Metropolitan area in *Busan *Ulsan *Changwon *Yangsan *Gimhae, South Korea

Busan–Gyeongnam Area, also known as Pusan–Kyŏngnam (PK) is the metropolitan area of Busan, Ulsan, and Gyeongsangnam-do (Gyeongnam) located in southeast South Korea.

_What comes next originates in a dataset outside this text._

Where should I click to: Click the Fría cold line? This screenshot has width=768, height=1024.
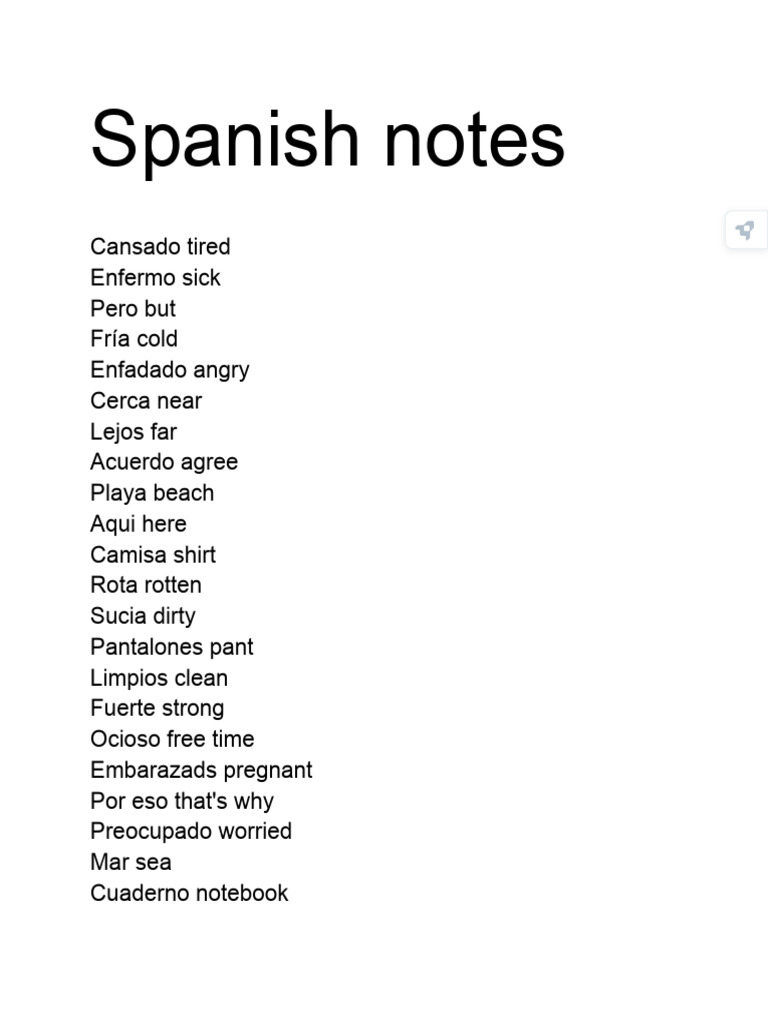point(134,339)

Now it is called Buulgyeong.

==History==
Until 1963, before Busan become a "Directly Governed City", the whole area formed the Gyeongsangnam-do.

==Economy==

| Subdivision | Area km^{2} | Population (2022) | GDP (KR₩) | GDP (US$) |
|---|---|---|---|---|
| South Gyeongsang Province | 10,533 | 3,290,991 | ₩ 138 trillion | US$ 110 billion |
| Busan | 770 | 3,331,444 | ₩ 114 trillion | US$ 91 billion |
| Ulsan | 1,057 | 1,113,707 | ₩ 90 trillion | US$ 72 billion |
| Busan–Gyeongnam Area | 12,360 | 7,735,893 | ₩ 342 trillion | US$ 274 billion |

==Population==
PK has a population of 7,584,435, as of 2010. It is the second most populated metropolitan area after the Seoul Metropolitan Area.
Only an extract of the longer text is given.